Late last week, the Denver Post called for a balanced budget amendment, saying “reckless spending by both parties has left Americans with an unsustainable $13 trillion federal debt, which is still getting “rapidly worse.’”
Jim Kelly argues in the Pittsburgh Post Gazette that we need to cut more than just defense spending. “We’re in a fiscal emergency. We have to watch what we spend even on vitally important things. So the question isn’t why cut defense spending?
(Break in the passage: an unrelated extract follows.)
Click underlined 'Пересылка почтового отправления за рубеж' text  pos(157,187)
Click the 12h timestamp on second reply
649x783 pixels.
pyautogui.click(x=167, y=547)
It’s why cut only defense spending?”
In an editorial, the Pittsburgh Post Gazette laments the sad state of the economy and the inability of lawmakers to generate solutions. “A worrisome part of the problem is the government doesn’t seem to know what to do to end the suffering.”
The Cincinnati Enquirer reported that the increase in federal funds received by Ohio in 2009 outpaced the national average. Across the country, federal domestic spending increased 16%. Ohio saw a 19% increase in federal dollars compared to 2008.
According to the New York Times, state tax revenues increased 2.2% in the second quarter of 2010. “The greatest year-over-year growth in percentage terms was in Alaska, where revenues shot up 106.3 percent.”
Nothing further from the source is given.